WHAT THE EXERCISE ASKS: Please rewrite the records from the line holding "Toggle export to other sheets for タイトル" through the end of the records, inclusive, switching "sheets" to "tabs" and leaving everything else as it stands. Omit the pictures from your answer.

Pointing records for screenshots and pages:
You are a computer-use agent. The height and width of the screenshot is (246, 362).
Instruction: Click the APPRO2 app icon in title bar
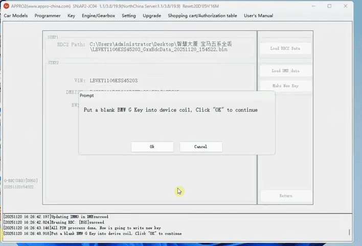click(x=6, y=6)
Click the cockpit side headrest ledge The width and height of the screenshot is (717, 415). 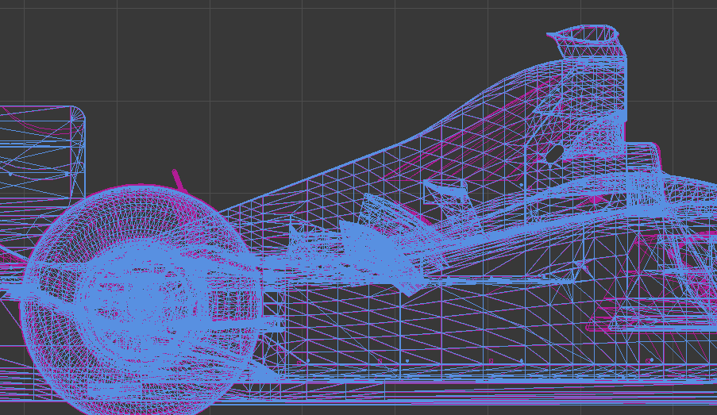643,151
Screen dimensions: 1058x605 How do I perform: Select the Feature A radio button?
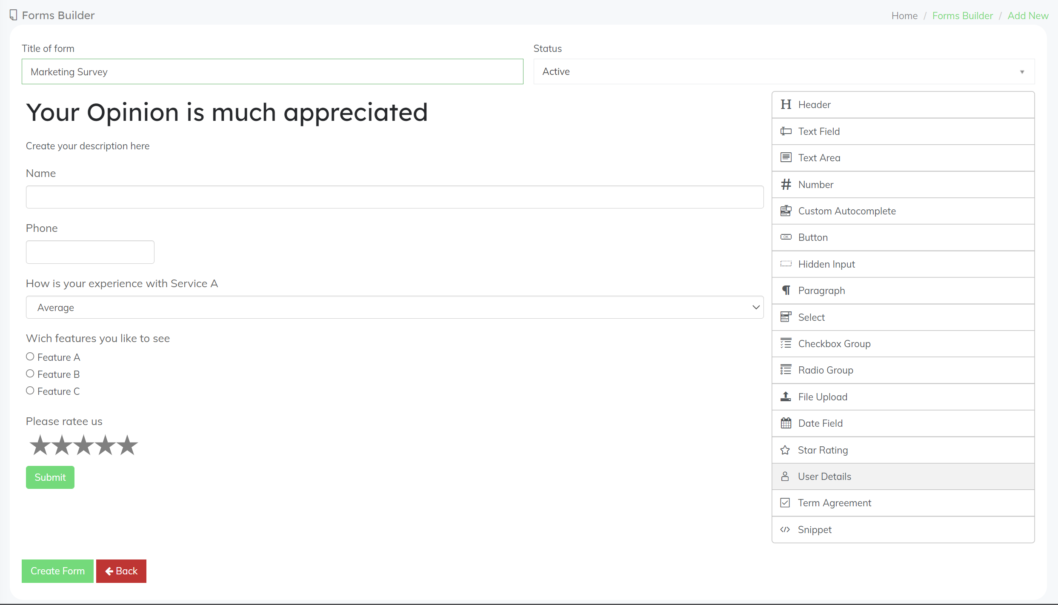(30, 357)
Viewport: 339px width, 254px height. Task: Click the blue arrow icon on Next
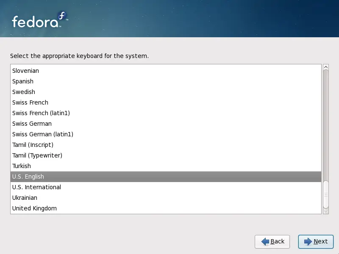click(x=306, y=242)
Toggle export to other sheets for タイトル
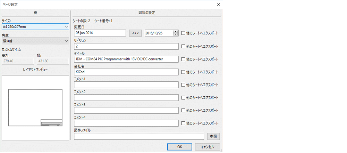The image size is (347, 153). click(184, 59)

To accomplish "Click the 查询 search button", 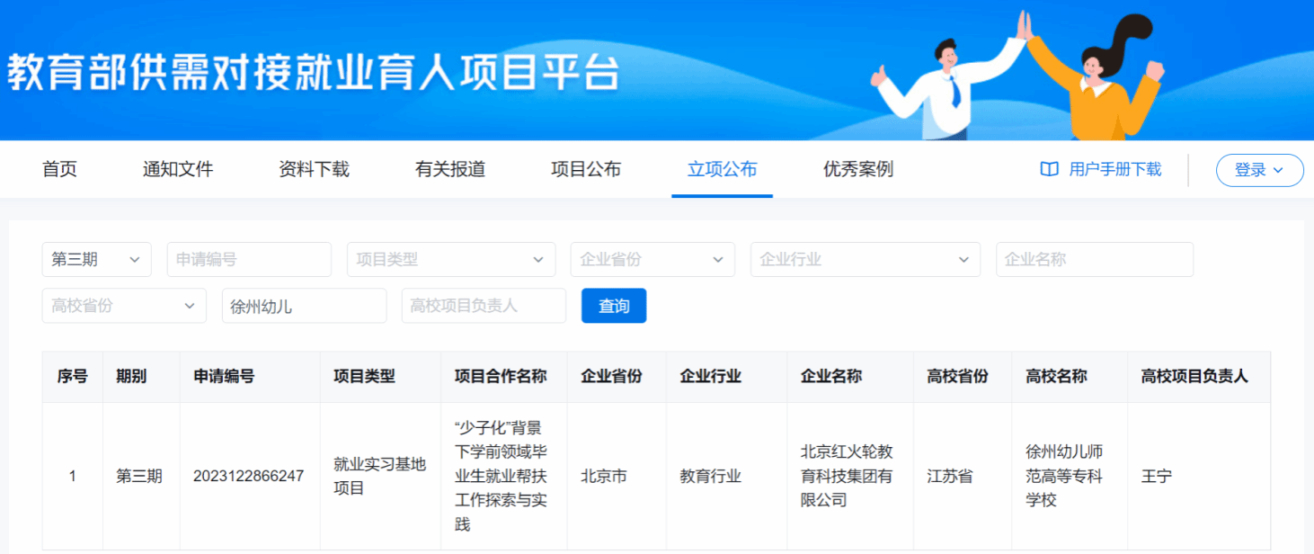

REPLY:
Toggle export to other tabs for タイトル
The image size is (347, 153). click(184, 59)

To accomplish "Click the 查询 search button", 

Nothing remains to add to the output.